The oldest part of the village is centred around Old Church Road. This is now a conservation area and contains buildings from the 14th and 17th centuries. This is the area that may account for the place name since it is on a high ridge of land overlooking the valley of the River Tame.
Until the 1840s Water Orton was mainly an agricultural village, but this changed with the coming of the railways. The first one was from Birmingham to Derby via Water Orton, Coleshill, Whitacre Heath and Tamworth. Later a junction was constructed and another line was built via Kingsbury to Tamworth. The lines pass through the centre of the village.
The present railway station dates from 1908 and is the second station. There were extensive sidings and much commercial traffic here, especially during and after the Second World War, until the unfortunate activities of Dr Beeching in the 1960s.
An effect of the railway was to increase house building in the village. Commuters could now make the journey to Birmingham's Lawley Street and Curzon Street (later New Street) Railway Stations in a shorter time than by road. This made the village an ideal residential area for Birmingham professionals who wanted to get away from the city and live in the country. The railway also brought the Meat Industry here. There were large stock yards near the sidings and next to the Dog Inn in Marsh Lane. Cattle were offloaded from rail wagons into pens, then driven two miles down the road to butchers' slaughter houses in Castle Bromwich, when meat was provided for nearby villages.

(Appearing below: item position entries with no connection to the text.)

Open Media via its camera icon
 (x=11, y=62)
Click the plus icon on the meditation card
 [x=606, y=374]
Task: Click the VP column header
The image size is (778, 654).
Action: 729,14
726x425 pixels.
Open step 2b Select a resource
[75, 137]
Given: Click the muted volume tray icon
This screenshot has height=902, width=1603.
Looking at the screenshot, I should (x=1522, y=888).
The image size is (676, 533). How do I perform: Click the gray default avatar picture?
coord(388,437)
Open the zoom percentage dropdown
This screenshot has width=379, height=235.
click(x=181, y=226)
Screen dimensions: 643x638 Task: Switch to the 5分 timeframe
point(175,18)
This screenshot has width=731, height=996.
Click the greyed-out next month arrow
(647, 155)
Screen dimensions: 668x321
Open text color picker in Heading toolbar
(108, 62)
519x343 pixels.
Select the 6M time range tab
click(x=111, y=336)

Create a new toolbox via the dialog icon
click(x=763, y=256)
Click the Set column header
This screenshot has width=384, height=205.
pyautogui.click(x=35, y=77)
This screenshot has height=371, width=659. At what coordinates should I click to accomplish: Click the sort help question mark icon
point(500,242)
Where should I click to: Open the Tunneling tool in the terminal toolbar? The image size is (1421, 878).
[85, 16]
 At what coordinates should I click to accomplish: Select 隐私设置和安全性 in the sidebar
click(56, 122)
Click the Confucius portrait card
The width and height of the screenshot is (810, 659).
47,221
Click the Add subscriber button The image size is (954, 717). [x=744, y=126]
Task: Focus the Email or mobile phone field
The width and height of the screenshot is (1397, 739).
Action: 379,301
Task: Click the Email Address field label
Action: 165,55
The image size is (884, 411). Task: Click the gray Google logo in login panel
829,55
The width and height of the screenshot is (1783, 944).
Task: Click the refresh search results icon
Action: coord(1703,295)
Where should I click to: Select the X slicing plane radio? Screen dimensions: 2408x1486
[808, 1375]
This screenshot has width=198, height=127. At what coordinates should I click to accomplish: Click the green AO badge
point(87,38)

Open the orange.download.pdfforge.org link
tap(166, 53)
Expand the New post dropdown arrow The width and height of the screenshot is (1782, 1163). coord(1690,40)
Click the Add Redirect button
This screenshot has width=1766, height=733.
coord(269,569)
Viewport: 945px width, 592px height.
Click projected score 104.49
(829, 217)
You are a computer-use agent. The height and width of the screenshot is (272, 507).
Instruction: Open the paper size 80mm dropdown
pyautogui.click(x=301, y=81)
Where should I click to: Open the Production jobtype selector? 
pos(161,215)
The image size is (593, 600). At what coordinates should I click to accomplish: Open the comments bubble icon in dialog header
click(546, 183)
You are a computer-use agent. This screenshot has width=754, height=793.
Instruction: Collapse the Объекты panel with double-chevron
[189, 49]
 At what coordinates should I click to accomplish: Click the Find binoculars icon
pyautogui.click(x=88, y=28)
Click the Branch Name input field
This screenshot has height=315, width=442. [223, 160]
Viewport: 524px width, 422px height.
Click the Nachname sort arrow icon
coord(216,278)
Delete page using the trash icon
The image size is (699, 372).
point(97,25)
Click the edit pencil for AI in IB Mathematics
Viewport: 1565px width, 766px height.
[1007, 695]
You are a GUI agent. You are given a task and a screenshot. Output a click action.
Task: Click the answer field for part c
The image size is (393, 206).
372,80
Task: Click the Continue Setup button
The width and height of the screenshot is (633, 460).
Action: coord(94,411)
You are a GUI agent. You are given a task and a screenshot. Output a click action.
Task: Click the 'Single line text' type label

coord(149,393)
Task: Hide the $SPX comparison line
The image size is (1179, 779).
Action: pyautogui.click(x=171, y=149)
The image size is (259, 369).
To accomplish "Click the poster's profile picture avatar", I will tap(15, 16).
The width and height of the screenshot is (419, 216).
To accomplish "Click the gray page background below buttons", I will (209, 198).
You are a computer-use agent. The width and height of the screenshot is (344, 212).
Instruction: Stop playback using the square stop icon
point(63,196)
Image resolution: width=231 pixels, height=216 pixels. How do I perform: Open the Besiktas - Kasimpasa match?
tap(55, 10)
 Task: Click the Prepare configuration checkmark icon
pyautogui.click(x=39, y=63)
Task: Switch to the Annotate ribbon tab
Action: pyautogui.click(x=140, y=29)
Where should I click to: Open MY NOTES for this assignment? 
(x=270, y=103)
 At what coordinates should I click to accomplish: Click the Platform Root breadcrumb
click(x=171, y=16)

Water Orton today has a small High Street with a variety of shops and take aways, several pubs, a Primary School, two other Churches, Doctor and Dental surgeries, two Parks, a very successful amateur football club (Orton Rangers F.C.) a Cricket Club (Water Orton CC) and a Rugby Club (Old Saltleians RFC). As well as rail services, there is a frequent bus service to Birmingham and Coleshill. Some new housing was built during 2003 and 2004. A carnival is held every summer. A car boot sale is held on Sunday mornings during the summer, just off the road towards Castle Bromwich.